GalleyCat readers reacted strongly to former publisher, Richard Nash’s predictions for publishing. It was also one of the most tweeted about topics on publishing of the New Year.

He said within five to ten years the large book chains would be extinct and the major publishing houses would be reduced to just two that would only produce “blockbuster” books. However, Nash‘s predictions created more questions. To find out the answers, we asked him to expand on some of his predictions. Is it really the end of publishing as we know it?

Here is what he had to say:

GalleyCat: If you see the big bookstore chains disappearing (and we know that the indie bookstores have been disappearing as well), what will be in their place?

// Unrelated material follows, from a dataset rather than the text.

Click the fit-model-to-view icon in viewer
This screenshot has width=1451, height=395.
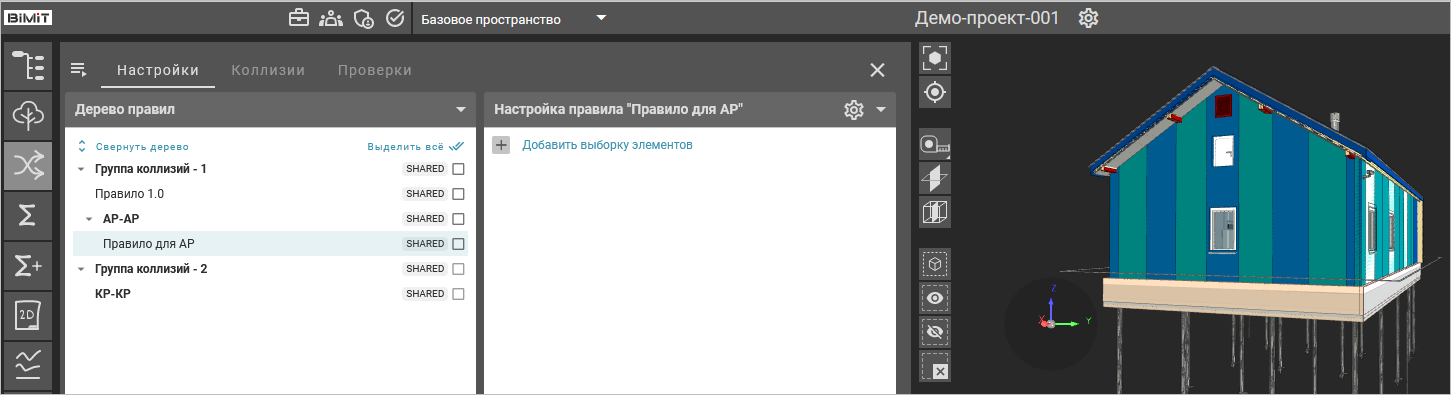935,57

Nash: To my mind, the chains have no future because their primary offering is selection. And Amazon has them beat there. And as more books become


digital, everyone has them beat there. Their set-up is too uniform to provide the kind of merchandising and selectivity that offers a consumer an actual service. So the role of the bricks and mortar retailer will be filled by…independents! Not a huge number, but several hundred, who will be much more efficient and focused on their key distinguishing qualities– selection and matchmaking. Especially as more of the physical book products become artisanal, the reader will want to check out the objects, and the objects, because valuable, scarce and idiosyncratic, will not lend themselves to the internal inventory management systems required to manage 1000 or even 200 locations.

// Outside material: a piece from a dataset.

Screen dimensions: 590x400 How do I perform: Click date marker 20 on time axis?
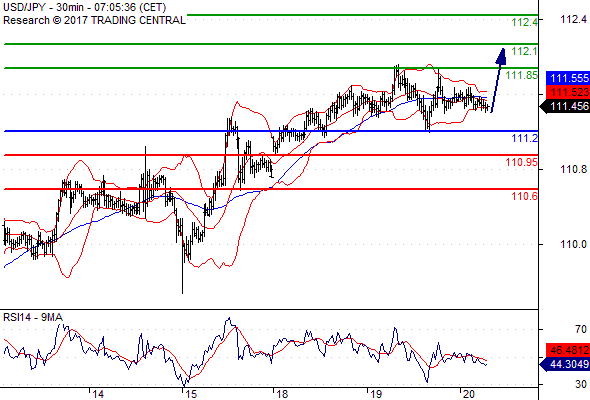[468, 394]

I could picture operations like, say, Hudson, surviving, in airports and train stations…

GalleyCat: If there will be only a couple of major publishing houses left releasing blockbuster books, who will publish the niche books? Are there any examples of such publishers who are doing it well? What will be the new model?

Nash: There will be thousands and thousands of new operations. Oh Lordie, it’ll be lovely. And many models … The key is to think of the rest as writing-reading communities. Companies like Perseus, which are really evolving into publisher services businesses, will thrive in this environment since functionalities that would be called, with today’s vocabulary, editorial, design and publicity, will best reside at the community level, whereas distribution-style functions have always best been handled by aggregators.

You see, to step back, this whole notion that trashy books subsidized quality books is, if it were ever true, certainly not true now. In fact, publishers typically overbid for big trashy books, because they need volume, they need hits. In fact, the quality backlist is subsidizing the frontlist. And while they are still publishing midlist writers, because they do get that eventually it is those guys, not the trashy hits, that create the backlist, they actually allocate resources to the trashy books. Those midlist writers, though, are perfect for small enterprises to build with, since they often come with loyal readers.

I certainly have my own model, the Cursor model, as to how I think this will best work, but rather than predict it’ll be one of the successful models, I’ll just say that the first incarnation, Red Lemonade, ought to be speaking for itself by the end of 2010!